* What this task involves *
Name every area in which the project description below says the project is meant to assist insurance companies.

* Extract to read *
_ _ _

This project focuses on building a machine learning pipeline to predict whether a customer will file a car insurance claim based on policy, demographic, and vehicle-related features.
The motivation behind this project is to assist insurance companies in:
- Risk Assessment: Identifying high-risk customers more accurately.
- Operational Efficiency: Reducing manual effort in claim risk analysis.
- Customer Retention: Offering personalized services and pricing strategies.
Source: Kaggle Car Insurance Claim Dataset
Size: ~40,000 policyholder records
Target: Claim Status (1 = Claim, 0 = No Claim)
Features include: Policy tenure, age of car, vehicle type, population density, premium amount, income group, region type, etc.
1. Exploratory Data Analysis (EDA)
- Data cleaning (missing values, duplicates, outliers)

_ _ _

* Given information *
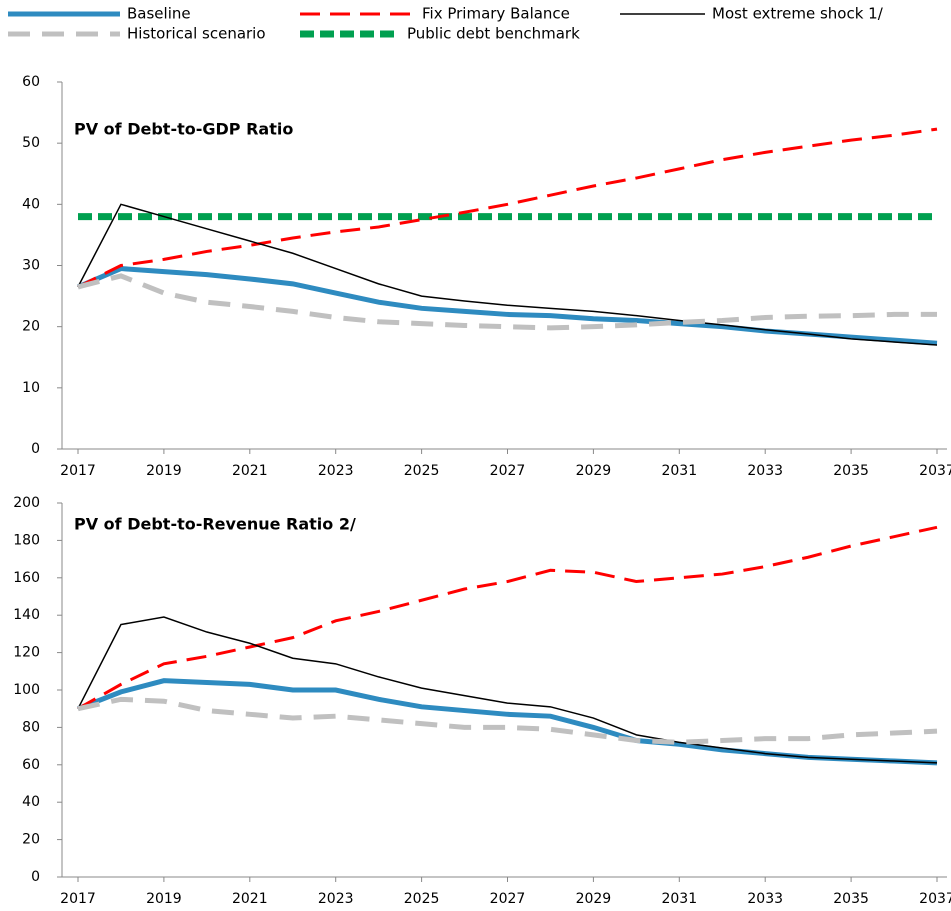  Describe the element at coordinates (31, 266) in the screenshot. I see `y-tick-label: 30` at that location.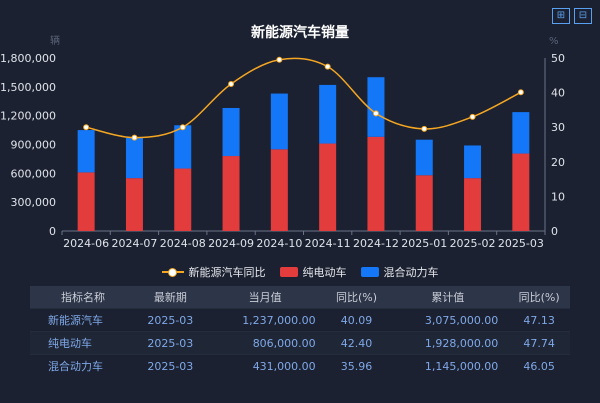 The image size is (600, 403). Describe the element at coordinates (172, 272) in the screenshot. I see `line-swatch` at that location. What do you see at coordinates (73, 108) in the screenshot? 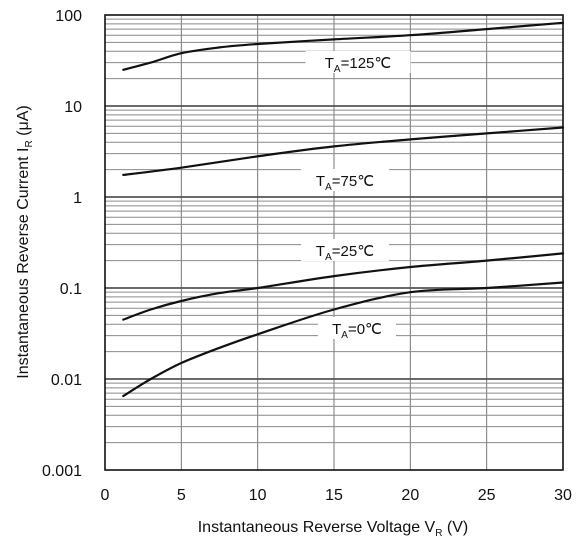
I see `y-tick-label: 10` at bounding box center [73, 108].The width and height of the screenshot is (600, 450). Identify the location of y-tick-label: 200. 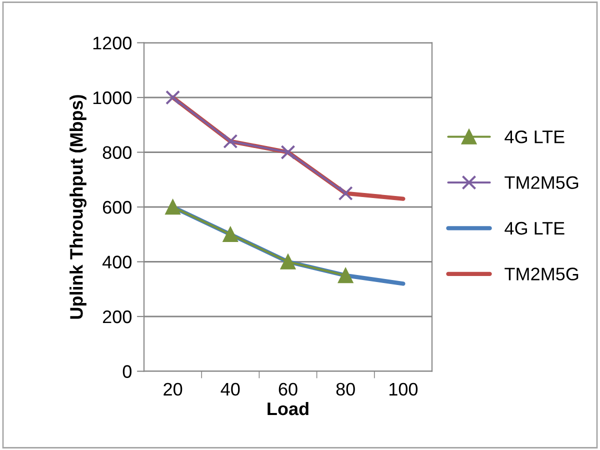
(117, 317).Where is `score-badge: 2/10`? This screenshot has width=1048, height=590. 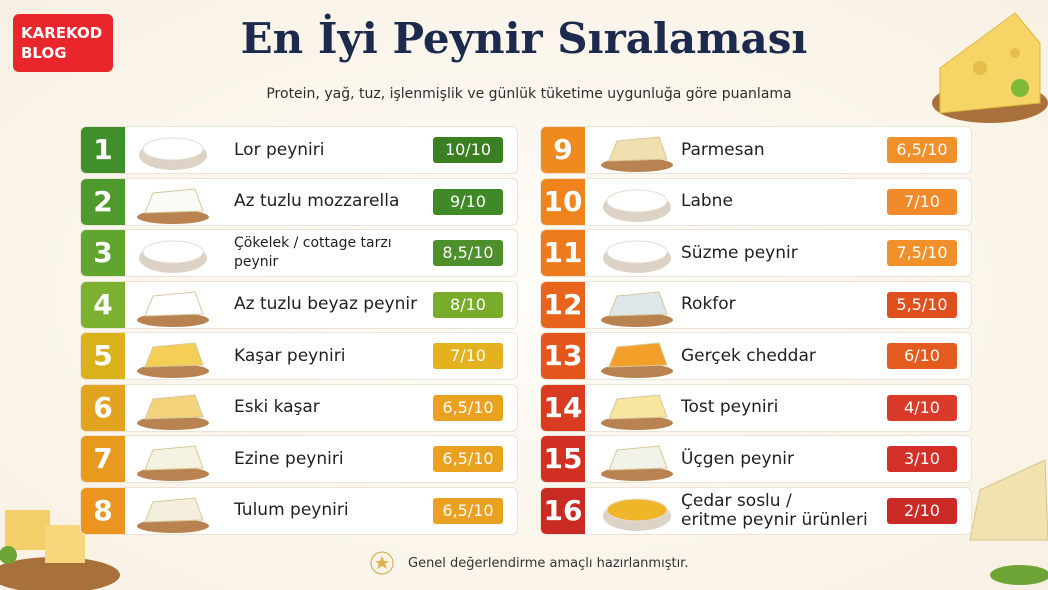 score-badge: 2/10 is located at coordinates (922, 510).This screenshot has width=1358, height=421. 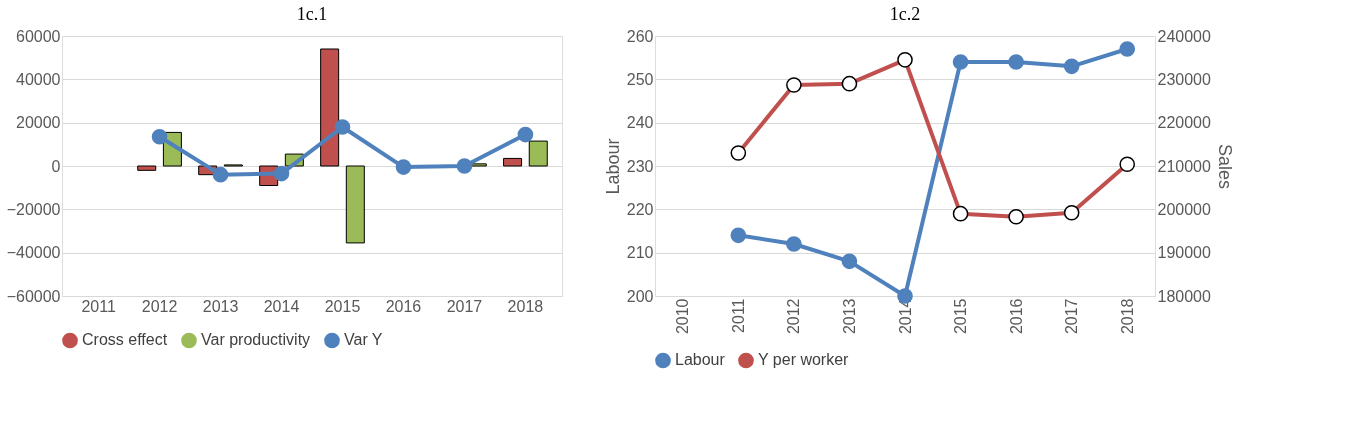 I want to click on x-tick-label: 2014, so click(x=282, y=306).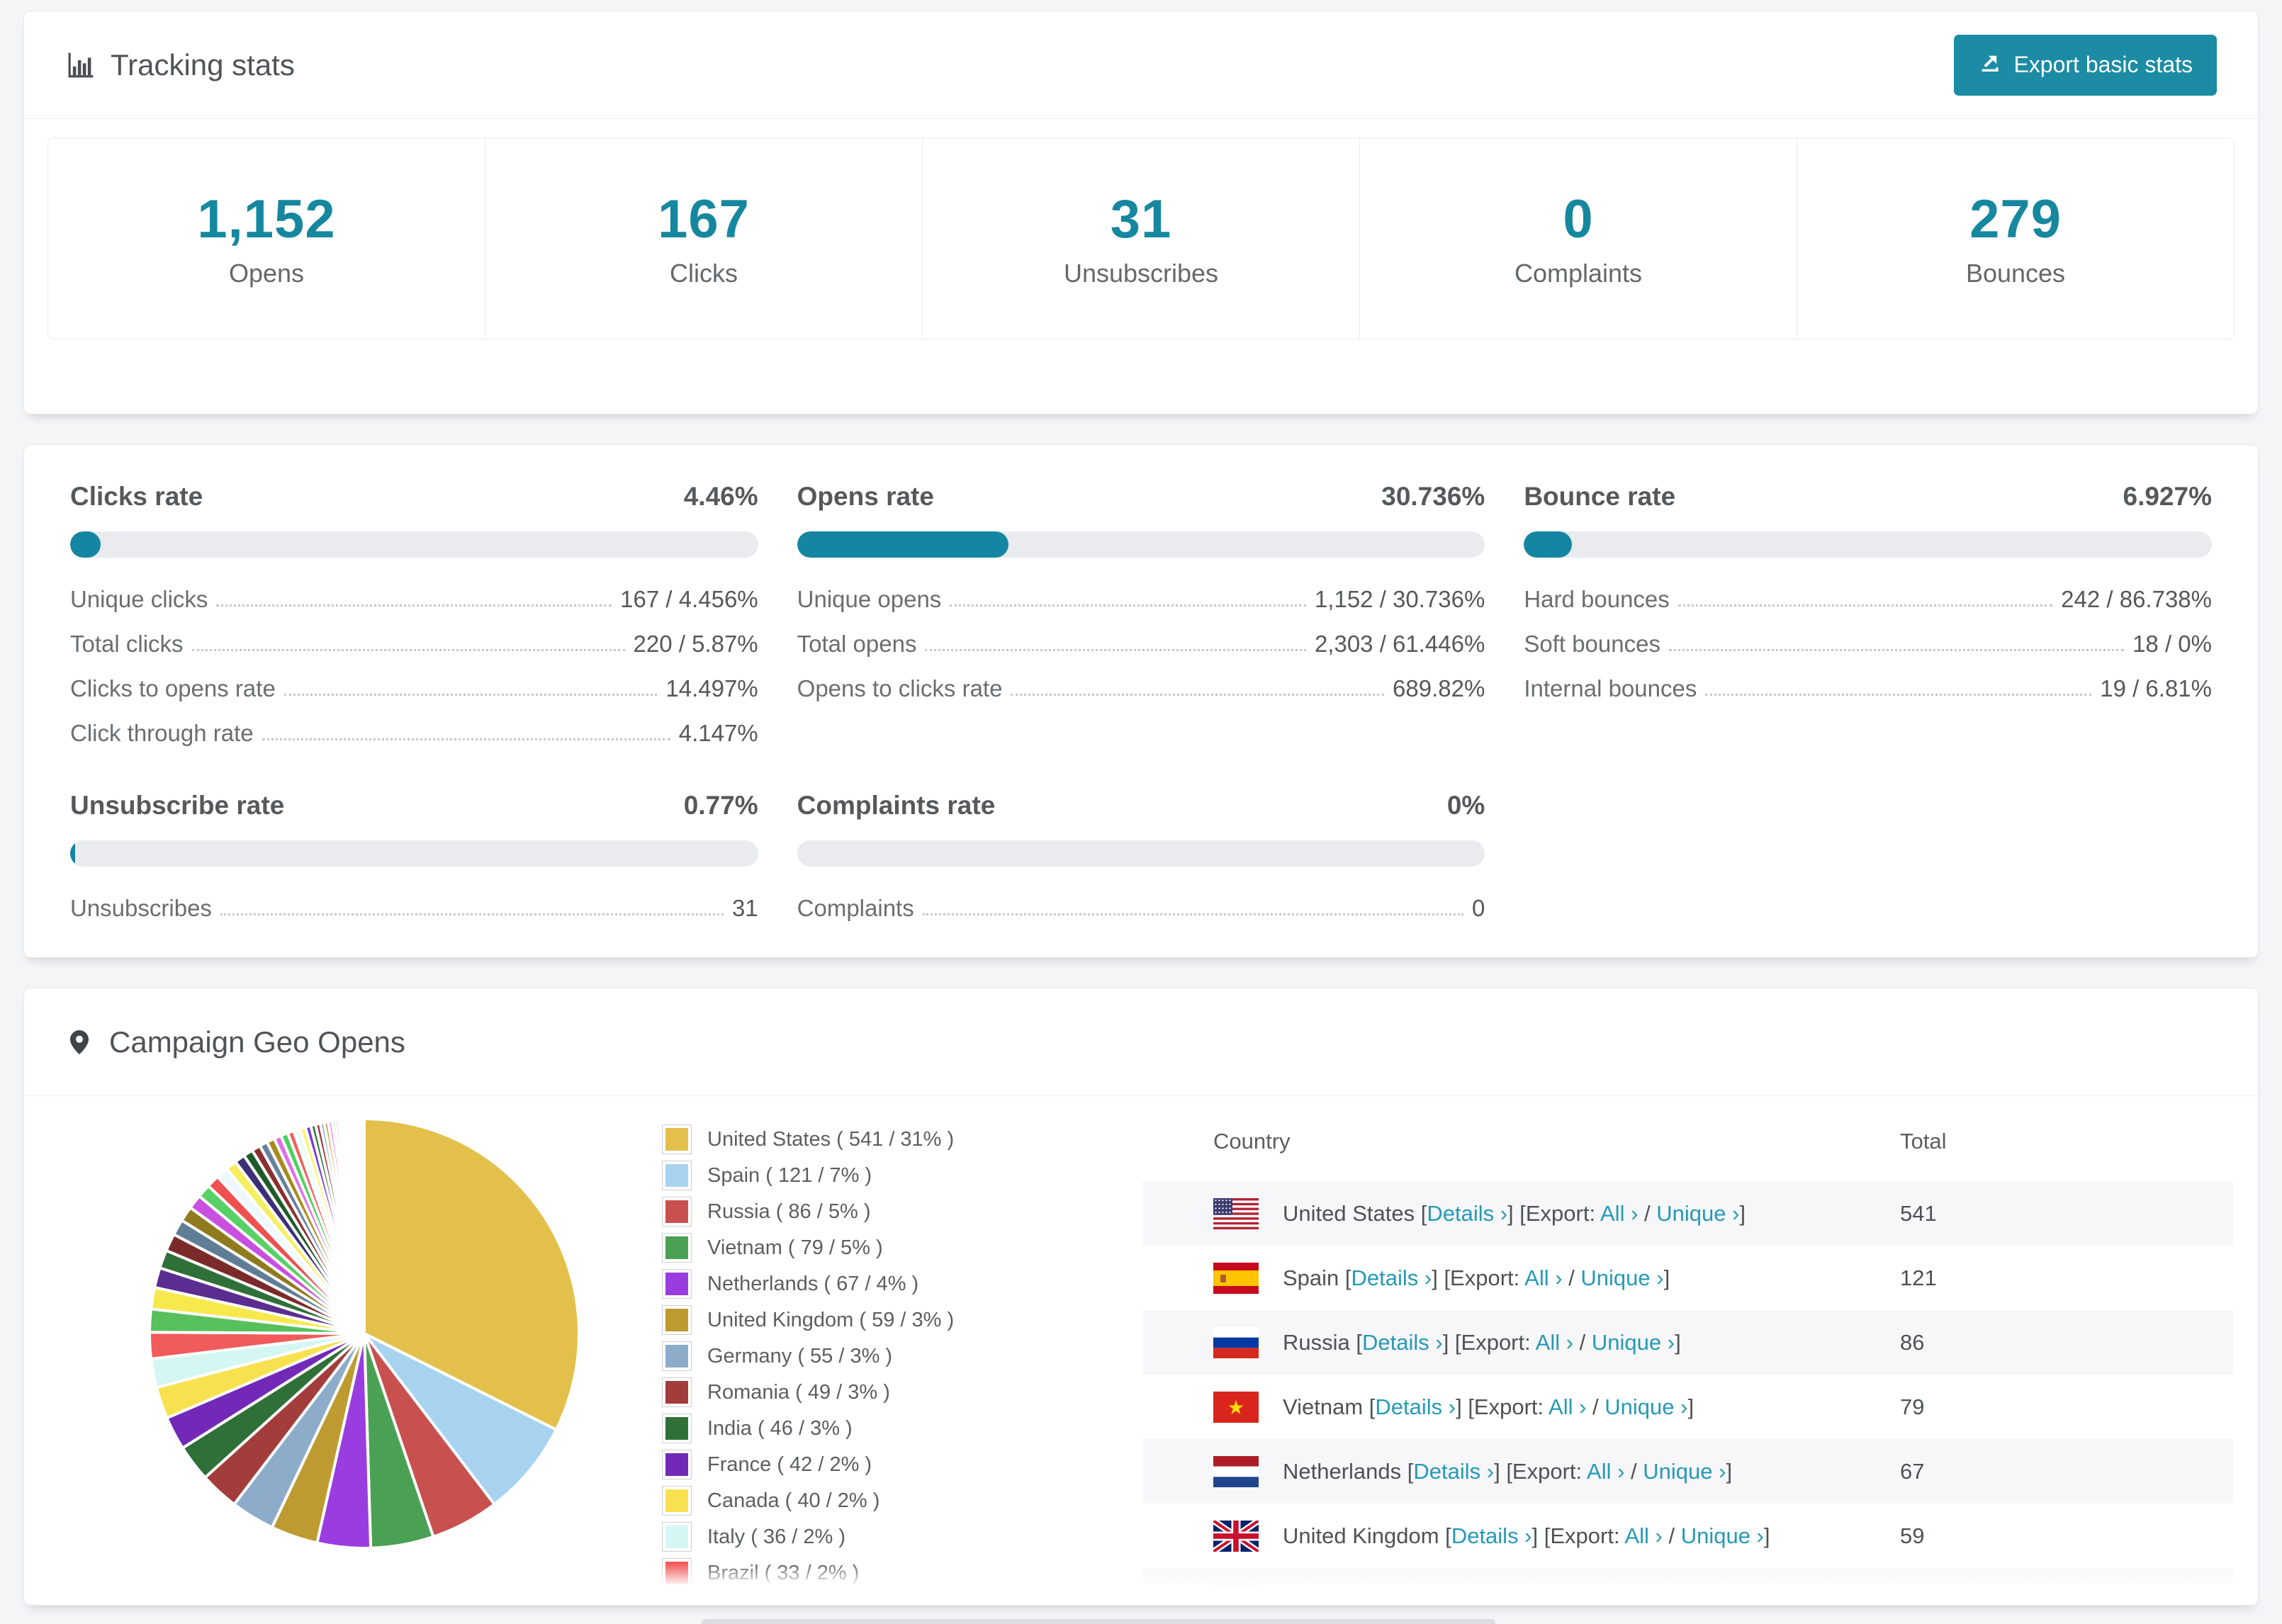 This screenshot has width=2282, height=1624. I want to click on rate-row-label: Unsubscribes, so click(141, 908).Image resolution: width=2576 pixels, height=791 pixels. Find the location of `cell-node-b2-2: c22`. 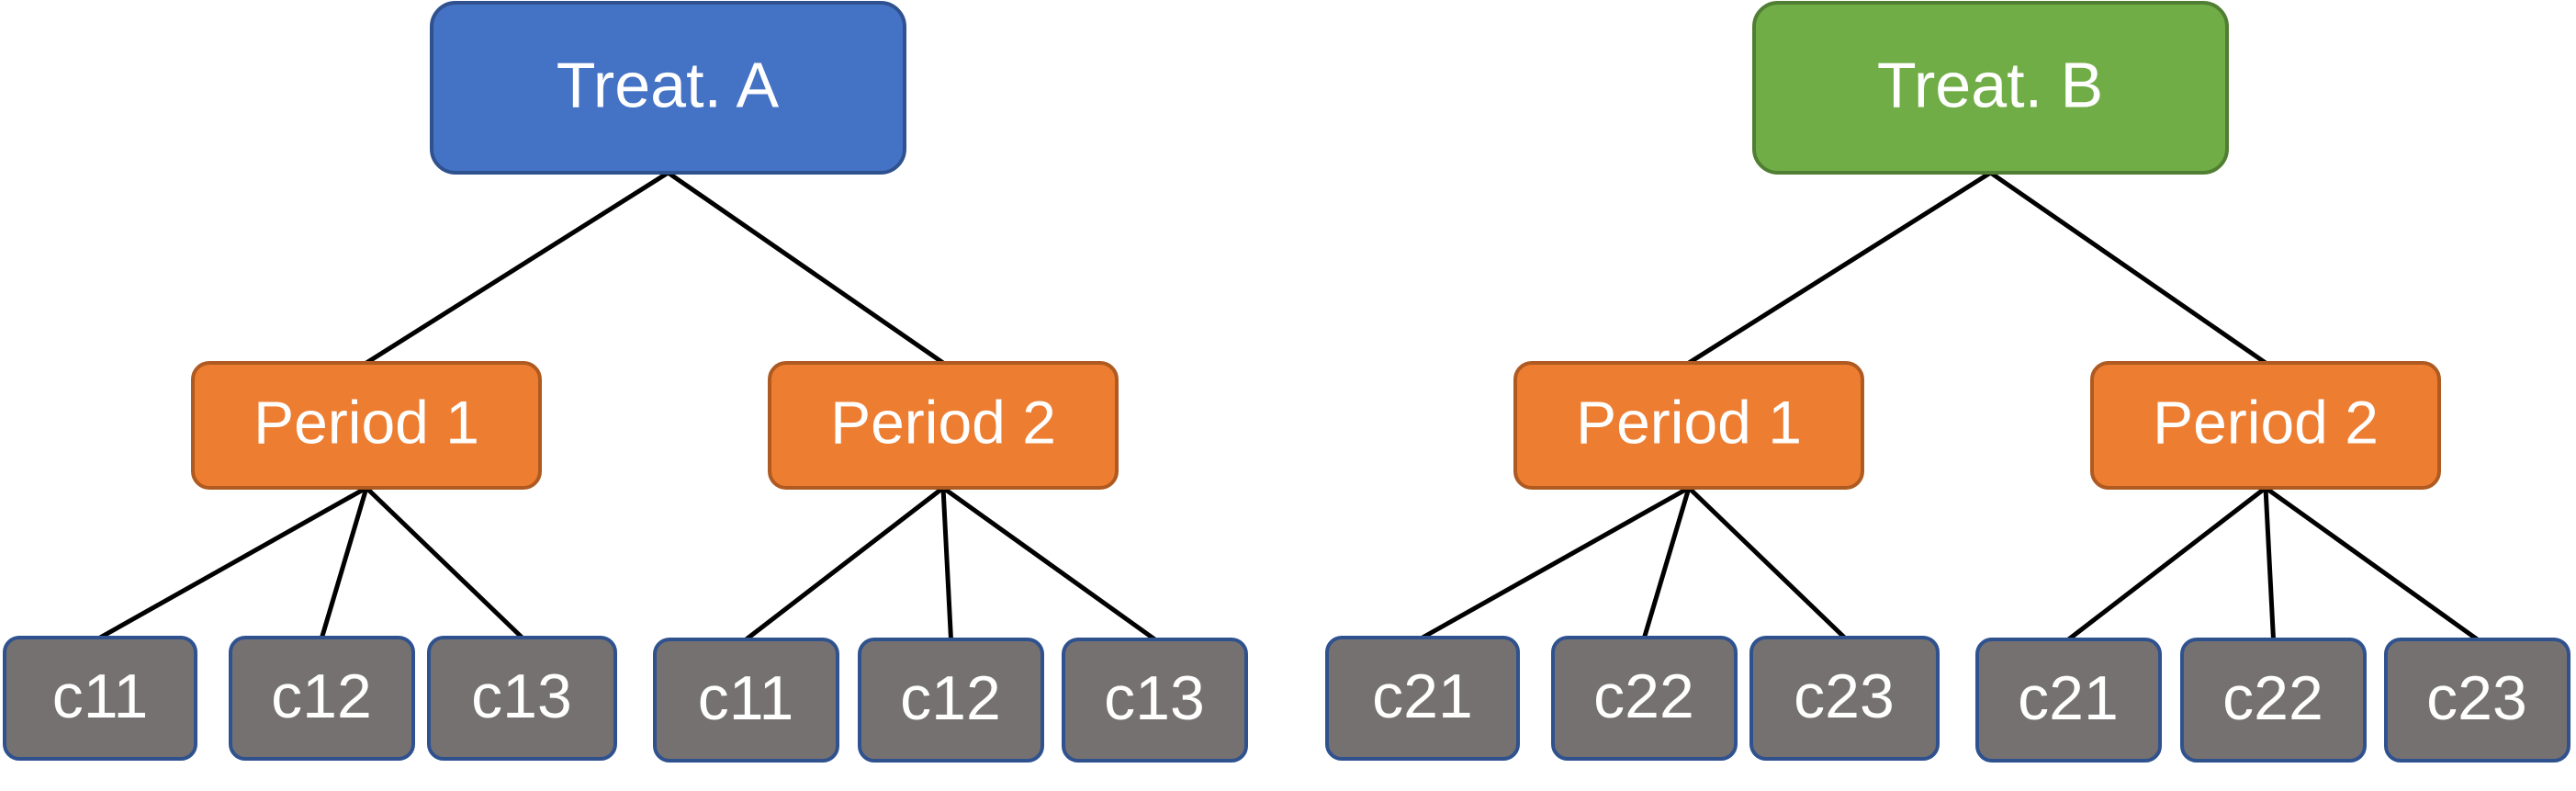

_ _ _

* Solution to this exercise *
Risk Assessment, Operational Efficiency, Customer Retention